Заметки о личности Белинского
Шрифт:
И. А. Гончаров
ЗАМЕТКИ О ЛИЧНОСТИ БЕЛИНСКОГО1
На мой взгляд, это была одна из тех горячих и восприимчивых натур, которые привыкли приписывать обыкновенно искренним и самобытным художникам.
Такие натуры встречаются нередко - я их наблюдал везде, где они попадались: и в своих товарищах по перу, и гораздо раньше, начиная со школы, наблюдал и в самом себе - и во множестве экземпляров - и во всех находил неизбежные родовые сходственные черты, часто рядом с поразительными несходствами, составлявшими особенности видов или индивидумов. Все эти наблюдения привели меня к фигуре Райского в романе "Обрыв", этой жертве своего темперамента и богатой, но не направленной ни на какую цель фантазии.
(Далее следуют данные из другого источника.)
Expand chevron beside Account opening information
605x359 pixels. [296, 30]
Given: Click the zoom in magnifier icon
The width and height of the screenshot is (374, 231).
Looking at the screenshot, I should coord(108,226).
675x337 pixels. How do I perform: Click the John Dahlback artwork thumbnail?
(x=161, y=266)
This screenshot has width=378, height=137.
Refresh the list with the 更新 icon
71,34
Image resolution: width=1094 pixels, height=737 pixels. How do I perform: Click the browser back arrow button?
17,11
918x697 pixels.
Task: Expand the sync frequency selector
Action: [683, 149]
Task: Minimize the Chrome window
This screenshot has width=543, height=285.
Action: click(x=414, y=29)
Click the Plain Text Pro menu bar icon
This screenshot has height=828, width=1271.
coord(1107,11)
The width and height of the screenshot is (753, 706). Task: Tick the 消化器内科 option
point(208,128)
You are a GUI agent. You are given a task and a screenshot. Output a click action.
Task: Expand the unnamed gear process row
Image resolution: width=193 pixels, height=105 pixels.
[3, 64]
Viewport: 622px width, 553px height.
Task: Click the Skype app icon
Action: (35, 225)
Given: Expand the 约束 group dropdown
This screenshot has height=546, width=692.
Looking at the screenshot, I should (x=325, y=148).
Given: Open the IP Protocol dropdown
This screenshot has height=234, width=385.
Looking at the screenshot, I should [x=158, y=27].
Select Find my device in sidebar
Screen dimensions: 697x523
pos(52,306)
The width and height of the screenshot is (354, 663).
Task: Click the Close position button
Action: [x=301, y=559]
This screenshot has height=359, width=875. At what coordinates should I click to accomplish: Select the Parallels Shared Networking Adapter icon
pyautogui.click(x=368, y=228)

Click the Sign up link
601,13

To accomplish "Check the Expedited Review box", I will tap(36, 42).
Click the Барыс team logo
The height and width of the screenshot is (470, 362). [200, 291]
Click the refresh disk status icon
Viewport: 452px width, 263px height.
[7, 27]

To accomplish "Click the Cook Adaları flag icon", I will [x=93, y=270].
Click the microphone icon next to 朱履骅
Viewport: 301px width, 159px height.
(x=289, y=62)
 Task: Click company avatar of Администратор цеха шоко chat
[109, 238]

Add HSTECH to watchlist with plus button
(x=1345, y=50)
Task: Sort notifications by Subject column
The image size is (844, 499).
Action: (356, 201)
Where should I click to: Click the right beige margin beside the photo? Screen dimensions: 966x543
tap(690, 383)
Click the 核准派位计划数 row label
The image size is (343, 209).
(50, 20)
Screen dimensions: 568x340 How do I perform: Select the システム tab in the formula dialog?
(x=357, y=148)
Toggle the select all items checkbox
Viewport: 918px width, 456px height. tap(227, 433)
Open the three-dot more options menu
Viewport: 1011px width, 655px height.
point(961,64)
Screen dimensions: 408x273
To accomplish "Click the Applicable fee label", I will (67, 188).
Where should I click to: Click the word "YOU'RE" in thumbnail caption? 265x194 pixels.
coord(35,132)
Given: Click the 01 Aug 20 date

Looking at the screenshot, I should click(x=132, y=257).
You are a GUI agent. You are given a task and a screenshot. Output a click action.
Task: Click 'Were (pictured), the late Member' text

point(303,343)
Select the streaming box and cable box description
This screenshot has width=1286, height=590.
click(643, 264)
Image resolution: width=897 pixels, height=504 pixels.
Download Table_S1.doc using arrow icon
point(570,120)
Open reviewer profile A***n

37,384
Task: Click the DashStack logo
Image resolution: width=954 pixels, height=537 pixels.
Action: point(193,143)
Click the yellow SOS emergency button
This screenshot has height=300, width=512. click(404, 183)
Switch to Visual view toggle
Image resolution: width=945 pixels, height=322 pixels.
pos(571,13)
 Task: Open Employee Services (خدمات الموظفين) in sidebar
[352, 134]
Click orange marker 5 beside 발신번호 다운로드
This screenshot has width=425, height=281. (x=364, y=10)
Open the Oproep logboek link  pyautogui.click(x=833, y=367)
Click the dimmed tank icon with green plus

Последняя была в нем праздною, бесполезною
Но другие, богато одаренные натуры, став твердой ногой на почве своего призвания, подчиняют фантазию сознательной силе ума и создают целую сферу производительной деятельности. Так было и с Белинским.
Но напрасно приписывать избыток фантазии и восприимчивость только художническим натурам. Не одним художникам нужно творчество: это я говорю вопреки мнению Белинского, или, по крайней мере, вопреки его словам, не раз слышанным мною от него, что "Бог дал человеку быть творцом только в искусстве".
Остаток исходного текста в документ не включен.